[Collected data]
☆ ☆ ☆
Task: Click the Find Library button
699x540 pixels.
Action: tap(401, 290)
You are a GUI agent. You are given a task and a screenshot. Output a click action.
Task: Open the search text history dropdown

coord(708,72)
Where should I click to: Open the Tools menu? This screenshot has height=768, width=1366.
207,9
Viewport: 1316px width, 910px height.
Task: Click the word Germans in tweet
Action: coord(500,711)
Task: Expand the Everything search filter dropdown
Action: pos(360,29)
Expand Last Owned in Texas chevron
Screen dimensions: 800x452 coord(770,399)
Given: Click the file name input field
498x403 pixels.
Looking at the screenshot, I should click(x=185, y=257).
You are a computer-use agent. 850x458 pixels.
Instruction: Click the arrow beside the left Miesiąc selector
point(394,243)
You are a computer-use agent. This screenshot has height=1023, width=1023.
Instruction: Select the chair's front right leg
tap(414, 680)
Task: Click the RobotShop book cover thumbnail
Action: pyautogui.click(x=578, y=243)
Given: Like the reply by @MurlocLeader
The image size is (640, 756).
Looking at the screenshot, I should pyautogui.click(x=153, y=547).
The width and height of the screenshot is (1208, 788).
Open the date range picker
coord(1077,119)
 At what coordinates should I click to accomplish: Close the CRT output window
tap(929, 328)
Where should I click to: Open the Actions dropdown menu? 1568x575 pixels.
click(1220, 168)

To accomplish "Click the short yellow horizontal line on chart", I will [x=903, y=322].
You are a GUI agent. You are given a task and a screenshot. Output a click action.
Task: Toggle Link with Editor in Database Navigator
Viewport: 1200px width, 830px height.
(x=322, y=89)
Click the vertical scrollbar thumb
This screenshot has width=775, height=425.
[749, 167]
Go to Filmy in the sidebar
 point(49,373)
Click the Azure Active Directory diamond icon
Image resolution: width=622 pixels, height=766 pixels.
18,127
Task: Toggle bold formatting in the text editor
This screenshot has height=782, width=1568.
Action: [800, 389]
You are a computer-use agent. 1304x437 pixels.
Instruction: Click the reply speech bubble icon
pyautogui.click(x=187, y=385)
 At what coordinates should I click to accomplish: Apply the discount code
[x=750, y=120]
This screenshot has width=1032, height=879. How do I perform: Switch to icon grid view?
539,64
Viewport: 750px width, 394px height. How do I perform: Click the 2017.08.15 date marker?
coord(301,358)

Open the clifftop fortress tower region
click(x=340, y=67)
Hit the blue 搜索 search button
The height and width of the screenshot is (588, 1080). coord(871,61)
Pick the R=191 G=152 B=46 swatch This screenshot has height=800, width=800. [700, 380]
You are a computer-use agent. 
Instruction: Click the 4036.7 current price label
☆ ☆ ☆
▶ **WORK INSTRUCTION**: Set aside each line above that includes the string "Toggle" and report it.

▶ **YOUR SOLUTION**:
Task: Toggle Link with Editor in Database Navigator
Task: Toggle bold formatting in the text editor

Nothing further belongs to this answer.